Author's Response: Evolve into something larger? *blinks* Hm. Maybe. *dryly* Lack of detail is what I excel in when I want to leave it as open as possible. Thank you very much for both criticism and praise (and reviewing!) -Mel

Verity Brown 2005.08.02 - 05:31PM 1: N/A Signed
Yes, you, too, are a mistress of misdirection. I want Snape to be good. How could he be this upset if he wasn't? Nice job!

Author's Response: Mistress of Misdirection... damn, I LIKE that. Many, many, many thanks, Verity! (How's "Merciless Affection" going? *hint*) -Mel

Trickie Woo 2005.08.02 - 03:42PM 1: N/A Signed
An interesting take on the situation. Because it's what I want, I will construe as Severus on the side of good. I don't trust Rowling, but my mind says the odds are 10 to 1 for the good. He is not evil, I have seen true evil and Snape is not that kind of person.

Author's Response: Thank you very much! Let's hope you're right, shall we? But still, I'm loving what this is doing for my writing. I'm going to be writing things for both sides and inbetween, like this one, and it's going to be FUN. (I bet even you could write one. *Grin* *nudge*) Somewhere is a little voice telling me he's good, because Jo went through FIVE BOOKS to explain that he WASN'T evil and then she goes back to the beginning? Eh... -Mel

greenwood 2005.08.02 - 01:21PM 1: N/A Anonymous
Very interesting, When you capitalized "Brother" was this to indicate he was not indeed a brother but this was a ruse? or was it a typo? I liked the story. I think we are all interested in what Severus does right after he gets away from Hogwarts. There is a lot of emotional potential there.

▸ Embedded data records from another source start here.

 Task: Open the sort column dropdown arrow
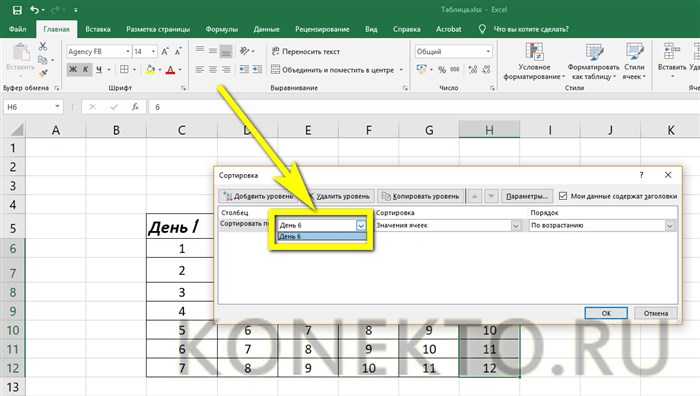point(361,225)
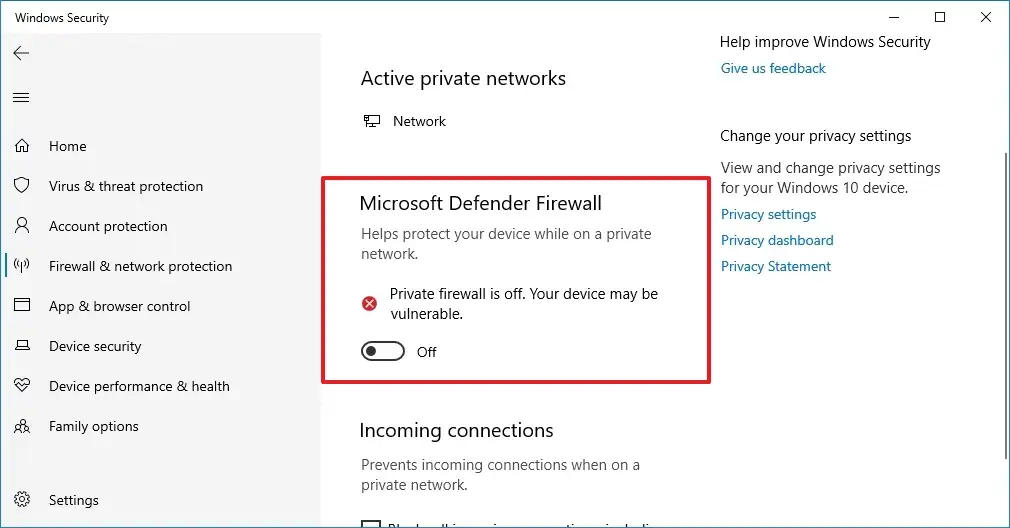This screenshot has width=1010, height=528.
Task: Click the back arrow icon
Action: [21, 53]
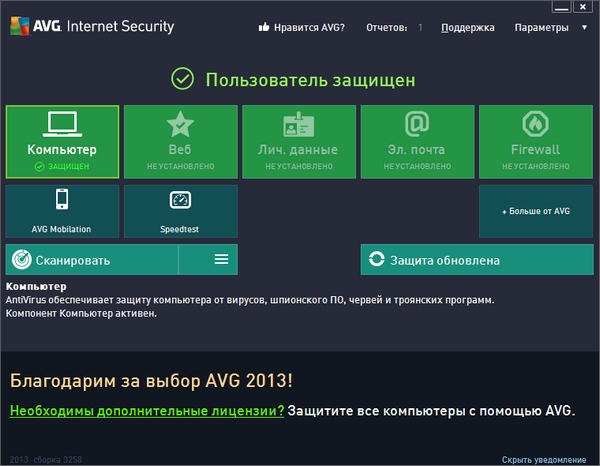Screen dimensions: 600x466
Task: Click the thumbs-up Нравится AVG icon
Action: pyautogui.click(x=264, y=28)
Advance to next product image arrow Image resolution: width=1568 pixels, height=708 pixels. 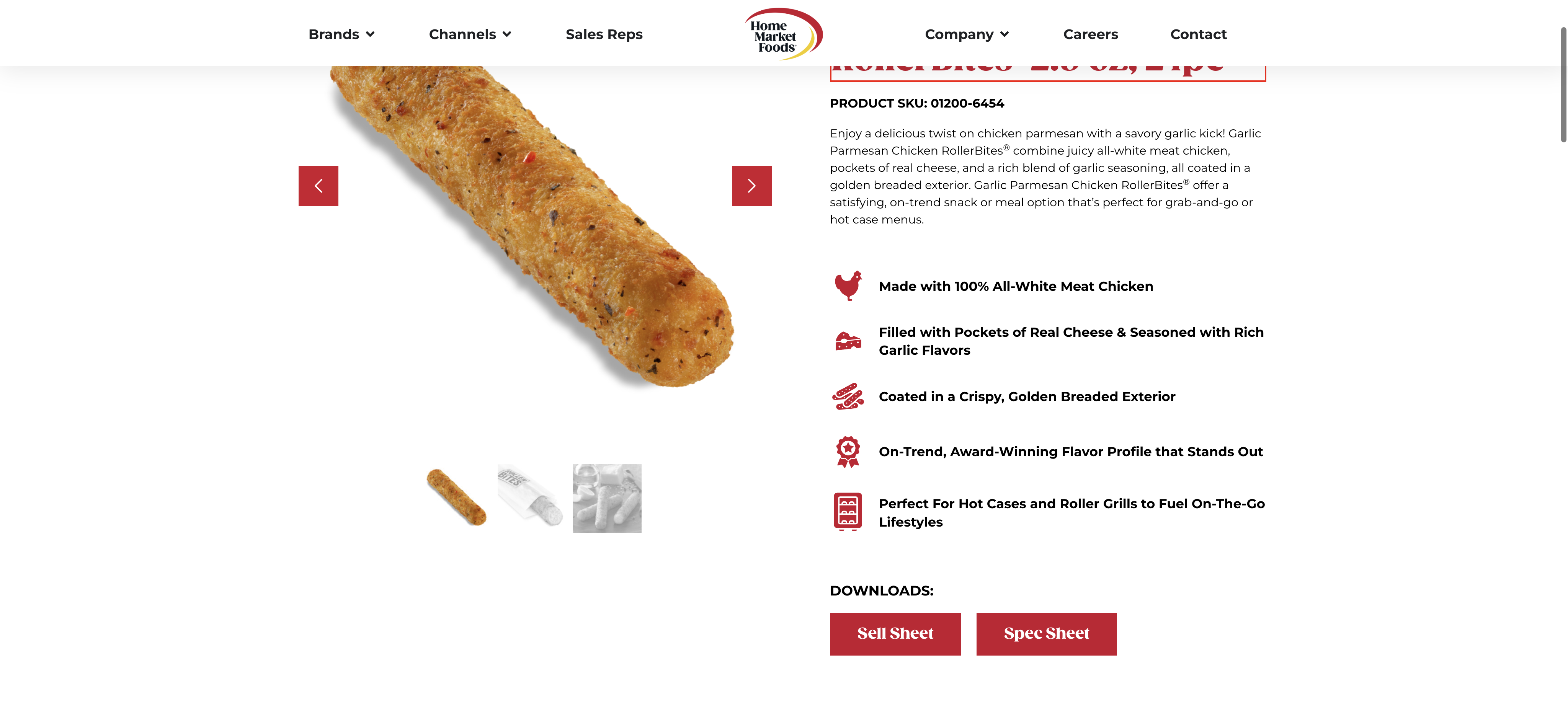point(751,186)
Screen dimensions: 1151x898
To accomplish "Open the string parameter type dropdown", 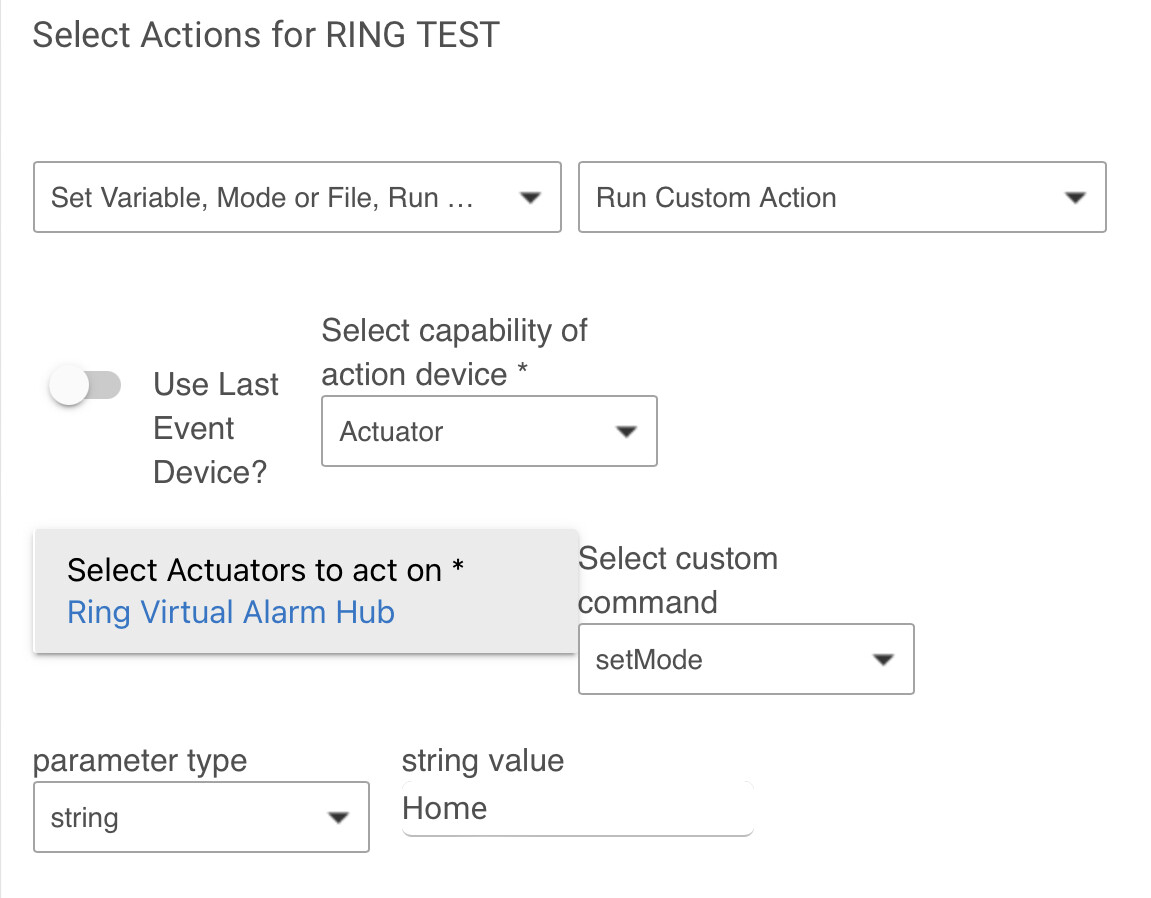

Author's Response: Eh... I think that was a typo or she paused just long enough to make it a sentence. Emotional potential? *bark of laughter* That's the understantement of the year! I'm going to have fun with this one. -Mel

Author's Response: I realized what you were talking about -- *sheepish laugh* It was a proper name. -Mel

Stella Stargazer 2005.08.02 - 01:04PM 1: N/A Signed
Excellent projection to an uncertain future for Severus. And if vagueness is a fault, just remember that JK herself is brilliant at being vague and misdirection. I enjoyed your story greatly.

Author's Response: That's what I keep telling myself. And the others. Do they listen? Bah, no. *shrugs* Many thanks, I'm glad you liked it so much! -Mel

phoenix 2005.08.02 - 12:34PM 1: N/A Signed
Short and simple. I can definitely see him being an emotional wreck after what he had to do. I like the idea that he has a sister he could confide in and that he's protecting her. All these little stories make me more and more eager to finally see book 7.

Author's Response: I liked the idea too. Concise, too. No beating around the bush (I don't like it when people hedge -- that means they're hiding something). I'm so glad you liked it! (How long do you think it'll take her? I heard that she was almost done on CNN -- but I never trust what I hear. I just hope fervently.) -Mel

CareCrystal 2005.08.02 - 09:07AM 1: N/A Signed
I really liked this story. You managed to create a post-HBP scenario that rang true without giving details away---and I absolutely loved the little twist you put in at the end. Great job!